Only linear layers that are considered GaLore layers can be trained with low-rank decomposition. The rest of the model layers are optimized in the usual way.

Liger Kernel is a collection of layers such as RMSNorm, RoPE, SwiGLU, CrossEntropy, FusedLinearCrossEntropy, and more that have been fused into a single Triton kernel for training LLMs. These kernels are also compatible with FlashAttention, FSDP, and DeepSpeed. As a result, Liger Kernel can increase multi-GPU training throughput and reduce memory usage. This is useful for multi-head training and supporting larger vocabulary sizes, larger batch sizes, and longer context lengths.

Terminal window
pip install liger-kernel

Enable Liger Kernel for training by setting use_liger_kernel=True in TrainingArguments. This patches the corresponding layers in the model with Ligers kernels.

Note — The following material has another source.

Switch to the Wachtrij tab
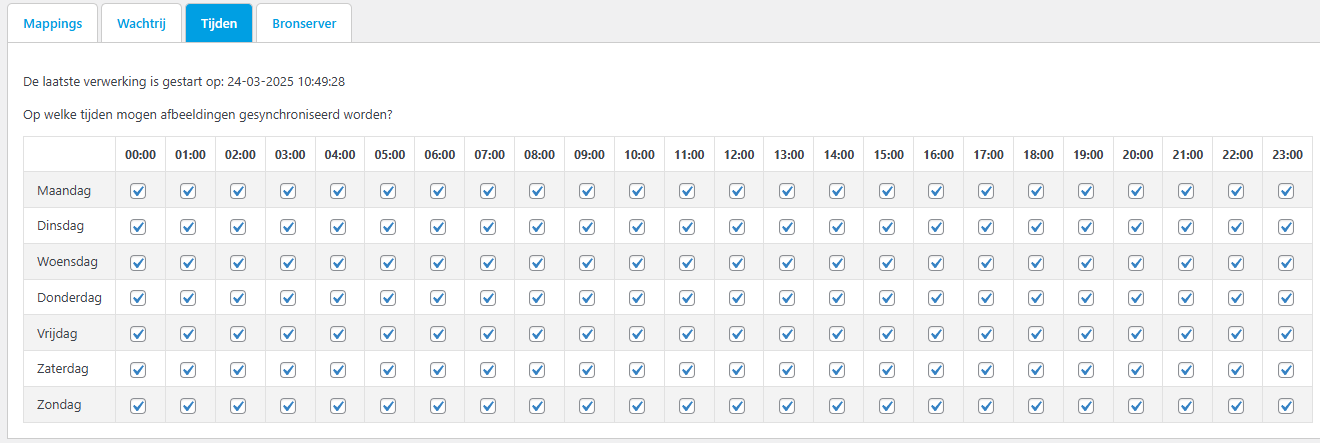The height and width of the screenshot is (443, 1320). tap(141, 23)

from transformers import TrainingArguments
training_args = TrainingArguments(
output_dir="your-model",
learning_rate=2e-5,
per_device_train_batch_size=16,
per_device_eval_batch_size=16,
num_train_epochs=2,
weight_decay=0.01,
eval_strategy="epoch",
save_strategy="epoch",
load_best_model_at_end=True,
push_to_hub=True,
use_liger_kernel=True
)

You can also configure which specific kernels to apply using the liger_kernel_config parameter. This dict is passed as keyword arguments to the _apply_liger_kernel_to_instance function, allowing fine-grained control over kernel usage. Available options vary by model but typically include: rope, swiglu, cross_entropy, fused_linear_cross_entropy, rms_norm, etc.

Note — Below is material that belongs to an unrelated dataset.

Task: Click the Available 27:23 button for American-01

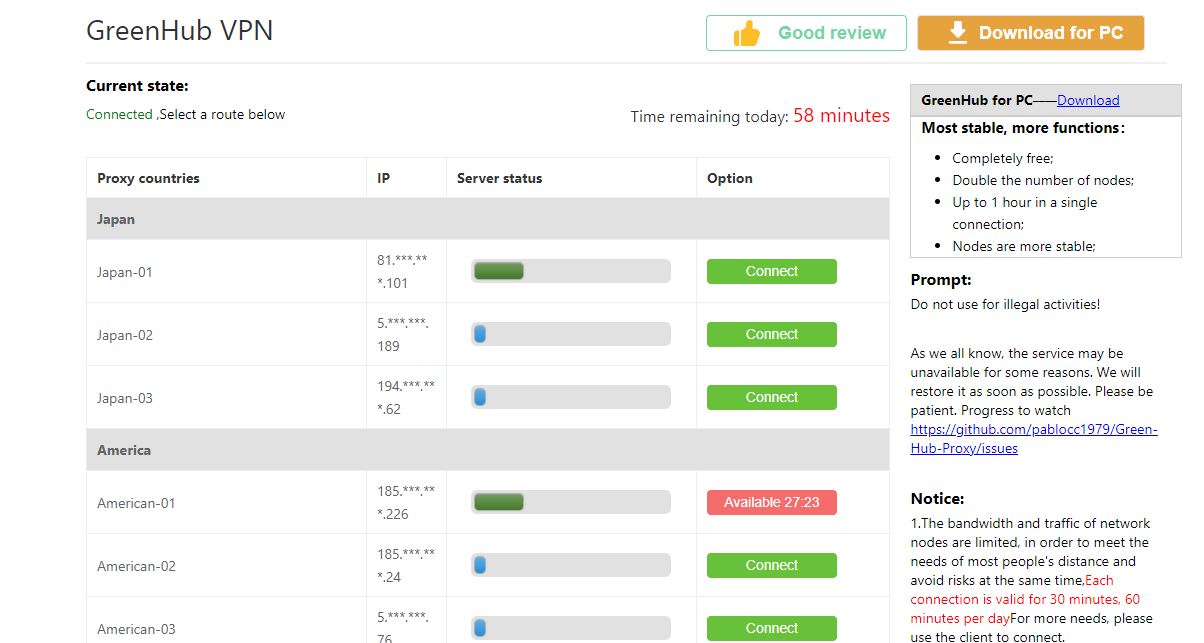Action: (771, 501)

from transformers import TrainingArguments
# Apply only specific kernels
training_args = TrainingArguments(
output_dir="your-model",
learning_rate=2e-5,
per_device_train_batch_size=16,
per_device_eval_batch_size=16,
num_train_epochs=2,
weight_decay=0.01,
eval_strategy="epoch",
save_strategy="epoch",
load_best_model_at_end=True,
push_to_hub=True,
use_liger_kernel=True,
liger_kernel_config={
"rope": True,
"cross_entropy": True,
"rms_norm": False, # Don't apply Liger's RMSNorm kernel
"swiglu": True,
}
)

NEFTune adds noise to the embedding vectors during training to improve model performance. Enable it in Trainer with the neftune_noise_alpha parameter in TrainingArguments to control how much noise is added.

from transformers import TrainingArguments, Trainer
training_args = TrainingArguments(..., neftune_noise_alpha=0.1)
trainer = Trainer(..., args=training_args)

The original embedding layer is restored after training to avoid any unexpected behavior.